### TEXTE PROPOSÉ ###

3. L'articulation avec la question des revenus d'existence
a) La création de la prestation de compensation n'a pas mis fin aux débats sur le niveau de l'AAH
Lors des débats sur la création de la prestation de compensation, le législateur avait considéré qu'en mettant en place une prise en charge des frais de compensation par la solidarité nationale, on allègerait la contrainte qui pesait sur l'allocation aux adultes handicapées pour les personnes qui étaient jusque là obligées de prélever sur leurs revenus d'existence pour assurer la compensation des conséquences de leur handicap.
Si cette approche s'est révélée exacte pour les personnes les plus lourdement handicapées, il n'en va pas de même pour un nombre important de titulaires de l'AAH, dont les besoins en aide humaine sont moins importants et qui ont organisés leur compensation en mobilisant en priorité leur entourage. Pour ces personnes, l'actuelle ACTP, censée couvrir les dépenses de compensation, est parfois largement affectée à des dépenses courantes d'entretien. Cette situation était possible, d'une part, en raison de l'absence de contrôle de l'affectation de cette allocation, d'autre part, parce que le montant forfaitaire servi pouvait couvrir plus que les besoins réels de compensation.
Ce sont en grande partie ces personnes qui refusent aujourd'hui de basculer dans le dispositif de la prestation de compensation. Ce constat met en lumière le fait que la suppression souhaitable du droit d'option ne peut être envisagée que dans le cadre d'une réflexion plus globale sur le revenu d'existence des personnes handicapées, et notamment sur le niveau de l'AAH.
b) La question du revenu d'existence des personnes handicapées doit être envisagée de façon globale
Lors de l'examen la loi du 11 février 2005, la question du montant de l'AAH et de son indexation avaient soulevé de vifs débats. A cette occasion, votre commission avait rappelé que l'appréciation du revenu d'existence des personnes handicapées ne pouvait se limiter au seul montant nominal de l'AAH.

### DONNÉES FOURNIES ###

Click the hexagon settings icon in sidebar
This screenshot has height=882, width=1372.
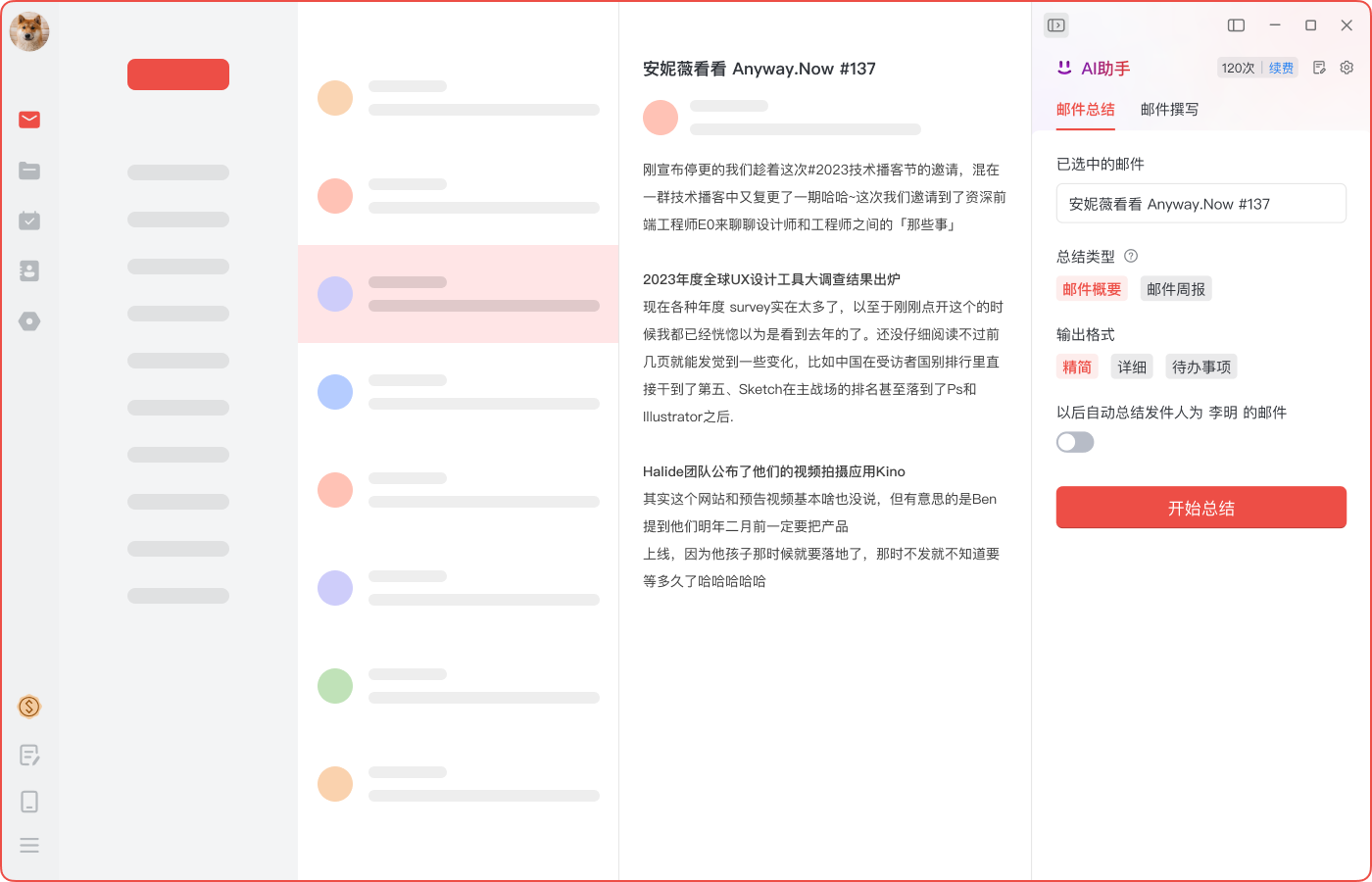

###

§ CONSIGNE DONNÉE:
D'après le texte proposé, pour quelles personnes l'approche du législateur s'est-elle révélée exacte ? Les données fournies n'interviennent pas dans ce travail.

§ RÉPONSE PROPOSÉE:
Pour les personnes les plus lourdement handicapées.